Chinua Achebe was a Nigerian novelist, poet and critic. This novel Things Fall Apart is regarded as Chinua Achebe’s magnum opus. This novel is a post-colonial text which is divided into three parts and is set in the backdrop of Africa. The narrative shows a fictional village of Umofia and focuses upon the aftereffects of colonialism.
The title of this book is taken from W.B.Yeats’ poem, The Second Coming, to aptly describe the way things fell apart during colonialism. .The story depicts the life of Okonko, the protagonist, and his relationship with the Igbo culture. And, how the lives of the people of Umofia changes once the white masters arrive. Earlier, “the land of living was not far removed from the domain of the ancestors” but gradually, it went in contrast to each other. This is so because the Igbo culture had its roots centralized upon the very idea of discrimination as everything was categorized into male and female such as crops, crimes and public and private activities.
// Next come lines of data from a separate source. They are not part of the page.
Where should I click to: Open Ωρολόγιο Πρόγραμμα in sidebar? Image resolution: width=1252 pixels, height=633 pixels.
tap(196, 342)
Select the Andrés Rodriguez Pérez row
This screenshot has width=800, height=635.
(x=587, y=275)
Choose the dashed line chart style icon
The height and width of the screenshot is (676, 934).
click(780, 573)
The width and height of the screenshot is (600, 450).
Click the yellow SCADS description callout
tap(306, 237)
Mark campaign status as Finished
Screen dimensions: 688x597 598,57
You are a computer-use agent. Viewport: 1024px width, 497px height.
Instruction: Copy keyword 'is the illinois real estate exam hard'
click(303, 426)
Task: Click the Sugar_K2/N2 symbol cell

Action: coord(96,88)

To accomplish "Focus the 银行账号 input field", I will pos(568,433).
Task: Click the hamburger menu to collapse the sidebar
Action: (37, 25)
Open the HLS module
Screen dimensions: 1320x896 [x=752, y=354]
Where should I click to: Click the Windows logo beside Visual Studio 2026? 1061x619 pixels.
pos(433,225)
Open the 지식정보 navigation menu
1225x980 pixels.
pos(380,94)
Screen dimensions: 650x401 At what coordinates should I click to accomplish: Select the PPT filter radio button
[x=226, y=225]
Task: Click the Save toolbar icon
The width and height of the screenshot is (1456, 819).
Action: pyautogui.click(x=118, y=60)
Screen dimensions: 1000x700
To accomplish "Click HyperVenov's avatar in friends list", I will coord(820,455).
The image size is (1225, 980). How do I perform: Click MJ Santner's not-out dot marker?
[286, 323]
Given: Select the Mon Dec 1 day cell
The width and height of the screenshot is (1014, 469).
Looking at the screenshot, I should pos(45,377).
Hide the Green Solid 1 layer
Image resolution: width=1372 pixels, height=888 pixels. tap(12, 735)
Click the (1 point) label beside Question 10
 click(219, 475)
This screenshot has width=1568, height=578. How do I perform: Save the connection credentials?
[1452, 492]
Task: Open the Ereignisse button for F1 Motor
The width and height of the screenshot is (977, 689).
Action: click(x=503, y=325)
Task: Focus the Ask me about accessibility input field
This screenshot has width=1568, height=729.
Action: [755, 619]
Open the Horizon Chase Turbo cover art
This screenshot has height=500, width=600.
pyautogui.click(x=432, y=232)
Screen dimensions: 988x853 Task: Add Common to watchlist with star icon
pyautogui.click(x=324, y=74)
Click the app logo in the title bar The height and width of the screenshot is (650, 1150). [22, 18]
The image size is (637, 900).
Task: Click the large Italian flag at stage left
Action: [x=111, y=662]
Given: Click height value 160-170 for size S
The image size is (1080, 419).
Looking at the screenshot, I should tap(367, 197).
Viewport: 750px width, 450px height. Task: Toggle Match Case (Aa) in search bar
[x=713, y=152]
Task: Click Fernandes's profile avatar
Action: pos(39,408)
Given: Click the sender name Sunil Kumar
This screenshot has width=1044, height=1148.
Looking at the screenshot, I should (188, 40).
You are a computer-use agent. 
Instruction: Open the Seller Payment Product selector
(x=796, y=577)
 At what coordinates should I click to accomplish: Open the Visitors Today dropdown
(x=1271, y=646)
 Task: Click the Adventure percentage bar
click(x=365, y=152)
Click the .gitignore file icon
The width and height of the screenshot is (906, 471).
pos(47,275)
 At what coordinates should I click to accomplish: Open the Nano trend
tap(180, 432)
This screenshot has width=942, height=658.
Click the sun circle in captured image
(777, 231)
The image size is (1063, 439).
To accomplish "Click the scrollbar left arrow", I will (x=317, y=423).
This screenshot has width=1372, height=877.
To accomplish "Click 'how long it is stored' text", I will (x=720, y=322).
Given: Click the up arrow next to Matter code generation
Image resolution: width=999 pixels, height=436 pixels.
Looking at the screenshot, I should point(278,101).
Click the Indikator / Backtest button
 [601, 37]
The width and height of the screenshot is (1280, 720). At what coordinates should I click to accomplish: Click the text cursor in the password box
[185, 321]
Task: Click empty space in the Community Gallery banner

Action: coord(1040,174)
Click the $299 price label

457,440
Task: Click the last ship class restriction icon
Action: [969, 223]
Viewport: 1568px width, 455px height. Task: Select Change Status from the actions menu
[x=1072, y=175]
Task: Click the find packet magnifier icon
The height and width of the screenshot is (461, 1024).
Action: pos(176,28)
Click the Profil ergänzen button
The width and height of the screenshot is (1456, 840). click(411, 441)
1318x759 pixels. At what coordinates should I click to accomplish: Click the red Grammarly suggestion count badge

Moreover, with the coming of the white missionaries it becomes even worse. They with their clever tactics completely transform the Igbo society. Agro based culture gets transformed into capitalism and the oral traditional set of values gets converted into written form. This leads to splitting apart of the unification of the Igbo clan leaving Okonko alienated. In a sense, the coming of the white masters rips Okonko off his masculinity which in turn makes him commit suicide, marking the end of the novel.
Therefore, in my opinion, the novel shows the struggle of an individual to unite his clan which was disintegrated with coming of the colonizers. Okonko commits suicide because he feels helpless as it was a one way process that can be stated in three contrasting ways namely individual versus community, tradition versus modernity and Okonko versus inaction of the society.
I have no doubt in recommending this book as a must read. It will make you undergo a trajectory of emotions that Achebe has displayed in this amazing post-colonial narrative.